__Directions for this task__.
Retype the passage of the article on Firefox's AI kill switch between "Mozilla, the maker" and "with the portal.", inclusive, word for word.

__Document section__.
■ ■ ■

Mozilla, the maker of the Firefox web browser, is building an exit ramp for web users desperate for an AI-free experience.
The non-profit has responded to feedback from users over the CEO’s recent vow to build a “modern AI browser” which prompted backlash from loyal users of the longstanding Google Chrome alternative. The plan for Firefox to “grow from a browser into a broader ecosystem of trusted software,” drew users to demand Mozilla simply fix the ongoing issues with the portal.
Now Firefox developer Jake Archibald has offered some reassurance that Ai won’t dominate the experience moving forward. He promises that users will be able to turn off all AI features when the kill switch goes live in the first quarter of next year.
In a post on Mastodon the developer wrote: “Something that hasn’t been made clear: Firefox will have an option to completely disable all AI features. We’ve been calling it the AI kill switch internally. I’m sure it’ll ship with a less murderous name, but that’s how seriously and absolutely we’re taking this.
“All AI features will also be opt-in. I think there are some grey areas in what ‘opt-in’ means to different people (e.g. is a new toolbar button opt-in?), but the kill switch will absolutely remove all that stuff, and never show it in future. That’s unambiguous.”
The feature promises to give life to Firefox among AI holdouts who’d rather a cleaner browsing experience. Sign me up for that. In fact, sign everyone up for that if they care for the survival of dozens of web-based industries that are seeing diminishing returns from Google and Open AI scraping the web’s original content and paraphrasing it. With Open AI also building an entire Chat GPT web browser, it’s heartening to know the last AI holdouts may still have a home.

■ ■ ■

__Record extracts__.
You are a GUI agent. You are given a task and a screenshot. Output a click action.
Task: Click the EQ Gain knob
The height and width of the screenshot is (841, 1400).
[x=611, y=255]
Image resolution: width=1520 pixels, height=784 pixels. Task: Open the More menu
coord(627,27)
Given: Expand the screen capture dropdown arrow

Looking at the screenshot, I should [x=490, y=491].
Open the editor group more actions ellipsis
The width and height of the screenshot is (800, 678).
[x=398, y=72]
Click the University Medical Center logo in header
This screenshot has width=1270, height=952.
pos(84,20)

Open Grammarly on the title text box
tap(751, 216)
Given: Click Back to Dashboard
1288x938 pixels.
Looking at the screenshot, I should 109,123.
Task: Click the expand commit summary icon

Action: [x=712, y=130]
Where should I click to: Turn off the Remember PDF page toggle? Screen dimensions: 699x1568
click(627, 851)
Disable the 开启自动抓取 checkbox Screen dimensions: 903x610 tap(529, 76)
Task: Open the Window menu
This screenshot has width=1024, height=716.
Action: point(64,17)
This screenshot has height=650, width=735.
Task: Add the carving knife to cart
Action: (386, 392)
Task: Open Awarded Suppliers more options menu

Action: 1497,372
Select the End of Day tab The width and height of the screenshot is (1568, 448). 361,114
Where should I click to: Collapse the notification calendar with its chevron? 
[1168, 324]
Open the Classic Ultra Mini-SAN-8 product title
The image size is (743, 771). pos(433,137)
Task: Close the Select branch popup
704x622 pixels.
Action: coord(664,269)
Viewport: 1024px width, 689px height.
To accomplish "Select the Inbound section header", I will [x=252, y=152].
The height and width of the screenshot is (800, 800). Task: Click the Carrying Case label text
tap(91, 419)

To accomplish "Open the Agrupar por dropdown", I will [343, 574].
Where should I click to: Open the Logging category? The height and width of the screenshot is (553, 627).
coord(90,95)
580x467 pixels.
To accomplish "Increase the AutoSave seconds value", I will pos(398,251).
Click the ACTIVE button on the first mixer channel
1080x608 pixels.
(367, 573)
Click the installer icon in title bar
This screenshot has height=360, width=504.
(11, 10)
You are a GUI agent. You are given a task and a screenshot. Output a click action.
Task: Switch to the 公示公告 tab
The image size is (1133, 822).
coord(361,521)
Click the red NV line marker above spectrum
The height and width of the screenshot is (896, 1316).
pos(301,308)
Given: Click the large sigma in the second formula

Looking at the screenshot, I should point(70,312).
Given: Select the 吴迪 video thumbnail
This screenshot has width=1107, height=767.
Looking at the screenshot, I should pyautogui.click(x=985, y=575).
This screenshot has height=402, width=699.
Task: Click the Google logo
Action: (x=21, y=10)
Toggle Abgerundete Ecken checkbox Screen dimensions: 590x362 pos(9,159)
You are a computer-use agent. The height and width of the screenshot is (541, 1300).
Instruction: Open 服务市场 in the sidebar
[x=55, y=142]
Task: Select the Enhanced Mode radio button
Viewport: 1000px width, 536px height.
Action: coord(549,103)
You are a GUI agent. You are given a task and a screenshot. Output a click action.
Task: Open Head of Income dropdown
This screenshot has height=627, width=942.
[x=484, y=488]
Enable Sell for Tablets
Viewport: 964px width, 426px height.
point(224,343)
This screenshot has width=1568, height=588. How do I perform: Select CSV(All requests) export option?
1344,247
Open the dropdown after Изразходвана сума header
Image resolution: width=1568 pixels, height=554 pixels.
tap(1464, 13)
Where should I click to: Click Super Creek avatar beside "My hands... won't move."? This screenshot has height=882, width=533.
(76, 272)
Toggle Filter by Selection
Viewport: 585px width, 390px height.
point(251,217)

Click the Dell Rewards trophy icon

■ ■ ■

__Final answer__.
Mozilla, the maker of the Firefox web browser, is building an exit ramp for web users desperate for an AI-free experience.
The non-profit has responded to feedback from users over the CEO’s recent vow to build a “modern AI browser” which prompted backlash from loyal users of the longstanding Google Chrome alternative. The plan for Firefox to “grow from a browser into a broader ecosystem of trusted software,” drew users to demand Mozilla simply fix the ongoing issues with the portal.